13日の稽古は、山口がお休みだったため、出演者3人でやっていただいたことをまず、聞き取ります。お三方は、オープニングにあるトルソーと踊るシーンを作ってくれていました。それを踏まえて、火曜日に話し合ったことを、実際動きに反映させていきます。

二人がセックスをするためにこの小屋にやってきた、という前提にしたのですが、二人がじゃれあって、この小屋にやってくる、という最初の「イメージ」がとても恥ずかしいと私が伝えます。つまり「演技をする」ということに対する恥ずかしさでしょうか。これを、押し殺さずに机の上に並べて議論したい、と考えました。例えば、高杉氏は長いこと俳優をやっているので、最初にその恥ずかしさを押し殺して演技をしても、本番になるとそれを成立させる力があります。でも、まっちゃんや恵美ちゃんにはそれがありません。そしてこの一ヶ月でそれを習得できるとも考えられない。

ならば、俳優なら、恥ずかしいなんていうんじゃない、という感じでそれっぽい演技を強要するのではなく、その恥ずかしさを克服できる動きとモチベーションを、細かく指示していけないか。
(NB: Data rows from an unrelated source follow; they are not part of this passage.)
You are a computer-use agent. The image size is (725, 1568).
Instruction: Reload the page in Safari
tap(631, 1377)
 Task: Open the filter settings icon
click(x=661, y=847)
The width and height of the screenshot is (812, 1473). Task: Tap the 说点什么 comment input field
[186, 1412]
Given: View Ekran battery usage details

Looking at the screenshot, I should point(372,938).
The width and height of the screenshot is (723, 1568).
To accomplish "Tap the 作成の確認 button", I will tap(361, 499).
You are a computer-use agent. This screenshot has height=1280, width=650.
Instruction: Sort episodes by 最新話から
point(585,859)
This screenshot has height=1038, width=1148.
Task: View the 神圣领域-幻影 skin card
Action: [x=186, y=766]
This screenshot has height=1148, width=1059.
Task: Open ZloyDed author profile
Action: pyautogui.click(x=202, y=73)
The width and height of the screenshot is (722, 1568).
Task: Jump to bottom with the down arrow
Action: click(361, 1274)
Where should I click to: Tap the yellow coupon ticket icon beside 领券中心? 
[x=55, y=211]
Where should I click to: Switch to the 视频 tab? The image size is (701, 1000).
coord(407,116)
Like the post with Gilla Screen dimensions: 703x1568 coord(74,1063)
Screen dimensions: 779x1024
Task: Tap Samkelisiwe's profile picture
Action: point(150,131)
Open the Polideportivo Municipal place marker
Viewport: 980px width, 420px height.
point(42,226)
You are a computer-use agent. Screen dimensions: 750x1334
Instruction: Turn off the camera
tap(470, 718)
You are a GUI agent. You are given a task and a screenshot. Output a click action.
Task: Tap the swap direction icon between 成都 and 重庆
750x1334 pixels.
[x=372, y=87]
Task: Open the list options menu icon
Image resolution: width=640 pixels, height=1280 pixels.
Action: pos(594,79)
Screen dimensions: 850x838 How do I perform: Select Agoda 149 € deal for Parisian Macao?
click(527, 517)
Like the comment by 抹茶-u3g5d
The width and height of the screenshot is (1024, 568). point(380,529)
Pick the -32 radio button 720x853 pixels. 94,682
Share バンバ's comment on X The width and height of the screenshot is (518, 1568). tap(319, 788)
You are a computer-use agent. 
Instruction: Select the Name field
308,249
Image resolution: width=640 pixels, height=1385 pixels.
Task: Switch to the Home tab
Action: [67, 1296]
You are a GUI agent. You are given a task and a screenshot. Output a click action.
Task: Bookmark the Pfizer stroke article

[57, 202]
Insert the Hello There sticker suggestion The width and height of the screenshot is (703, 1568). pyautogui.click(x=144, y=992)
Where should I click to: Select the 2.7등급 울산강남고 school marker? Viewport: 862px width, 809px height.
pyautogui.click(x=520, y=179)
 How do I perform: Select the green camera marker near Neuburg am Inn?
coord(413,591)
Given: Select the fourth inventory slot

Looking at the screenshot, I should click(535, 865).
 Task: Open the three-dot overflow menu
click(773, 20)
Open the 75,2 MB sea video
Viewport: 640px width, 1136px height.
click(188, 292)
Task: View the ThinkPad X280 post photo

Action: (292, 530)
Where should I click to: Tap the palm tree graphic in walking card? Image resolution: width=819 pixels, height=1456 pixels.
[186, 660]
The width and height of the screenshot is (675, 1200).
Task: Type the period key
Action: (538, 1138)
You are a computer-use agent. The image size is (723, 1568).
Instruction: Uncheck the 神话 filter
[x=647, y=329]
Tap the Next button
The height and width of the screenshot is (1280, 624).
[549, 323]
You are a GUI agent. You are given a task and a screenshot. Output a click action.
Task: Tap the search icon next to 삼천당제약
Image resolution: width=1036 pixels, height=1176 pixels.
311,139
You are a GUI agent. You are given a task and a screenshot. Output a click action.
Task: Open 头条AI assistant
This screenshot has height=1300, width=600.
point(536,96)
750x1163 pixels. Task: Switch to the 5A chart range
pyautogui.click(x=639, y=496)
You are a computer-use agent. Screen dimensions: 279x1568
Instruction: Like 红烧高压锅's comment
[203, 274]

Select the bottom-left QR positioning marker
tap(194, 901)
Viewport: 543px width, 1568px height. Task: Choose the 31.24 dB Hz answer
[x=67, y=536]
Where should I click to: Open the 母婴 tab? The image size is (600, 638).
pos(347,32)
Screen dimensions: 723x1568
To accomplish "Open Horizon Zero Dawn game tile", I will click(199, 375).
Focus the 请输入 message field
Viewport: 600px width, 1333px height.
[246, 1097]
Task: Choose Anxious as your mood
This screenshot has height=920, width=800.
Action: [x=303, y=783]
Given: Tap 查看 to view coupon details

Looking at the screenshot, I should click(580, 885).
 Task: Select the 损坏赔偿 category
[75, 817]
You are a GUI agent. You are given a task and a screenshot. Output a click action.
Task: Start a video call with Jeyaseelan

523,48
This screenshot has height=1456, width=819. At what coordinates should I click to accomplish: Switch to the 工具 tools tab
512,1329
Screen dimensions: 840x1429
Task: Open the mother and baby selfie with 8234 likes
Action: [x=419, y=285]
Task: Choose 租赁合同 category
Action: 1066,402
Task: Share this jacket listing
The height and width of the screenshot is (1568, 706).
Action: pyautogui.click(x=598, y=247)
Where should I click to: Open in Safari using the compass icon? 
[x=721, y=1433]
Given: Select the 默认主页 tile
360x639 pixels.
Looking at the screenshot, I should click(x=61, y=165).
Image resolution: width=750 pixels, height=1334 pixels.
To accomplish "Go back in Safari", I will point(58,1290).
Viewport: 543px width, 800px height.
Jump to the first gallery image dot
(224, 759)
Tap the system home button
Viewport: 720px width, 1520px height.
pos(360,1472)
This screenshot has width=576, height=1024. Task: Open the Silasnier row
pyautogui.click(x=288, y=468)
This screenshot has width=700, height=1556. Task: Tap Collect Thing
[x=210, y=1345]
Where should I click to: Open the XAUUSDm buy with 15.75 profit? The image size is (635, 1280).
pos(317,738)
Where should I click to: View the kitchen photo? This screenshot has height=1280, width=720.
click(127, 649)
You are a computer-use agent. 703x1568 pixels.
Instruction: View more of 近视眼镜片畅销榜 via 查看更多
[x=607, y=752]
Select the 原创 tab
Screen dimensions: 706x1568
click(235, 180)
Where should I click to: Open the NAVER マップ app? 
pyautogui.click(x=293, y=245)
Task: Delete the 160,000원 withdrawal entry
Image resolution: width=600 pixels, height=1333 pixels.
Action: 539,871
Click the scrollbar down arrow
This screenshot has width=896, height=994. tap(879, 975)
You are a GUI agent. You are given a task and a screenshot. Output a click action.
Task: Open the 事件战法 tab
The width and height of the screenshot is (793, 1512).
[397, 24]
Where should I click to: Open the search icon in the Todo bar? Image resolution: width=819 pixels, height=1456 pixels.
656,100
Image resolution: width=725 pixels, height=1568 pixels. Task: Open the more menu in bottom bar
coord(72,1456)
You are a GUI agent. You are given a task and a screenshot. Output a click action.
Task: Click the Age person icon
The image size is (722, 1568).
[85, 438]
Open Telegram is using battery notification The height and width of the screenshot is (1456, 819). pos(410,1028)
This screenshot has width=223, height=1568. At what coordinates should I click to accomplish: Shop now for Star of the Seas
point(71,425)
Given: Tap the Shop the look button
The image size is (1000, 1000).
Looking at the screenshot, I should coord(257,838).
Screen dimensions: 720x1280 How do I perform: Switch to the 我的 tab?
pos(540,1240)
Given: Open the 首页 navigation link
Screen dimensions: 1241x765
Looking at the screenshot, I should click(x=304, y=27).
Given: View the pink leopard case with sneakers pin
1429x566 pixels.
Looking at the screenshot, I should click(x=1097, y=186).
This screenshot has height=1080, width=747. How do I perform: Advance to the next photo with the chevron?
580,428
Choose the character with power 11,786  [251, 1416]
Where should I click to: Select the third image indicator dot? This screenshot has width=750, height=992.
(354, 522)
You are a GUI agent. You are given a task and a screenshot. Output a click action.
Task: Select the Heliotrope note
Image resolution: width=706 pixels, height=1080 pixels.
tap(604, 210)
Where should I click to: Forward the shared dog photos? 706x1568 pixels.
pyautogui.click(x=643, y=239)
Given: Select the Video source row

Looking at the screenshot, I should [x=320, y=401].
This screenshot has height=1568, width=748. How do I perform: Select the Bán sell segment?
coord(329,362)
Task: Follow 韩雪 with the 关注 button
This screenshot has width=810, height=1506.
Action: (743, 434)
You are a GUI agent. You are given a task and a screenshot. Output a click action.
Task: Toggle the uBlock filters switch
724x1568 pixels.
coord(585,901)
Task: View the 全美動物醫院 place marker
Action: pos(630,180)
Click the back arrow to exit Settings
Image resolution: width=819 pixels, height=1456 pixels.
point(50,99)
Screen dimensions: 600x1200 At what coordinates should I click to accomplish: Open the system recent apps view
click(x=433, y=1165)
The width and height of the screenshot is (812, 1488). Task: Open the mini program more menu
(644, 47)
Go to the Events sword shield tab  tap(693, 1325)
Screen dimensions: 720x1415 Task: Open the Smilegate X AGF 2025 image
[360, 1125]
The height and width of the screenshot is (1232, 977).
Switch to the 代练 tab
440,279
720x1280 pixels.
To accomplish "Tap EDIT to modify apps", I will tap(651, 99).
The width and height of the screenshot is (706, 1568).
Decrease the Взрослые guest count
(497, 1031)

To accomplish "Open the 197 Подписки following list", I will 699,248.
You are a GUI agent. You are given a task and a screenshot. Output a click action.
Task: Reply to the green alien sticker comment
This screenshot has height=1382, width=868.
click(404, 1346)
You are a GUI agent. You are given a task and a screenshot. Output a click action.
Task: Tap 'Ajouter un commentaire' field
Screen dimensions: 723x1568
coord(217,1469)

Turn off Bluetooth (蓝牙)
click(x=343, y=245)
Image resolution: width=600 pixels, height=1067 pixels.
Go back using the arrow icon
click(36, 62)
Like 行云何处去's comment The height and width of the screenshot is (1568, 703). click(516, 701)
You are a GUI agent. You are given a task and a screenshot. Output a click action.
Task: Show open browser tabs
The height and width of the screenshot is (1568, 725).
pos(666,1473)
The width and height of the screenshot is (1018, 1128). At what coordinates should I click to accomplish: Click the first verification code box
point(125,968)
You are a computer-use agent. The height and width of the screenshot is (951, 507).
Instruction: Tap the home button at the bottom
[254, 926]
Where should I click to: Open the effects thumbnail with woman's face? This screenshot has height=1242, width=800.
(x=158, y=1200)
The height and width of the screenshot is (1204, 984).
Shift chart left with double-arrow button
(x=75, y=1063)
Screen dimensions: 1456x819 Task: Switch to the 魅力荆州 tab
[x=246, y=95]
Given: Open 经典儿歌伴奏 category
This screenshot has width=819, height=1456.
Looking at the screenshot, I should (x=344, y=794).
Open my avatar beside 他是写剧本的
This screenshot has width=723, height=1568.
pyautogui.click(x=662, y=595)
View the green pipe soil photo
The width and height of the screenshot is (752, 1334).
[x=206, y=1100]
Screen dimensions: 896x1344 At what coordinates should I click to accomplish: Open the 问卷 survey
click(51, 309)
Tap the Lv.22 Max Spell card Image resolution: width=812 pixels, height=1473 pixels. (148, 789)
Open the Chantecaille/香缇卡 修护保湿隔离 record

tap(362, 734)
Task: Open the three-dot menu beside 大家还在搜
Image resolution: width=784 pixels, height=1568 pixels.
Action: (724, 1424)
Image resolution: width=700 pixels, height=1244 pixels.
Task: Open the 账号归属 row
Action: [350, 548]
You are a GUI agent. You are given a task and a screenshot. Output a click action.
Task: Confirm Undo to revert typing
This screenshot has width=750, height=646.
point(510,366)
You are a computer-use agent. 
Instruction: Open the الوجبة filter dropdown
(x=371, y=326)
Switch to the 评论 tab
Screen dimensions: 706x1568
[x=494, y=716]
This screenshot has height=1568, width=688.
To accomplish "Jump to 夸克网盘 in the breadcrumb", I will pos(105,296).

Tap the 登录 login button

ということを提案します。具体的には「出てきて服を脱ぐ」とか「カバンと瓶を取り上げて椅子の上に置く」とか「5秒見つめて近づく」とかそういうことをお願いし、それ以外のことはしなくてよいことにします。

筋を通していくと、またセリフの割り振りが変わっていきます。この部屋の電気をつける理由は何か。セックスをしたいならつけないほうがいい。そもそも知らない人の家に忍び込んでるんだからつけるわけがない。それを乗り越えて電気をつける理由は何か。

それから、小道具が実際にないと意味が伝わらないセリフ、に関しても精査してゆきます。この台本にはそういうのが結構多いのです。しかし台本の指示通り小道具を用意してしまうとだまし絵的な役の組み替えに差し障りがあるので、ほとんど別のものに置き換えている手前、意味が通じにくいセリフがたくさんあります。それをなんとなく言わずに、しっかりわかるように置き換えていく作業です。

最後に出来たところまで通しをしましたが、オープニングに何度もあった「森に分け入る」感が1回になってきました。私は細かいところばかり見て前に進めない性格なので、高杉氏が演出助手の下野くんと共に、通しの日を設定することを提案してくれます。そうそう。通しをせねばいけません。一週間後に設定し、それまでに最後まで作ることになりました。

この日は美術の夏目氏が美術の素材となるものを持ってきてくださいました。

稽古、楽しいです。子供の頃に兄弟といとこ5人で毎日遊んでた楽しさを思い出す日々です。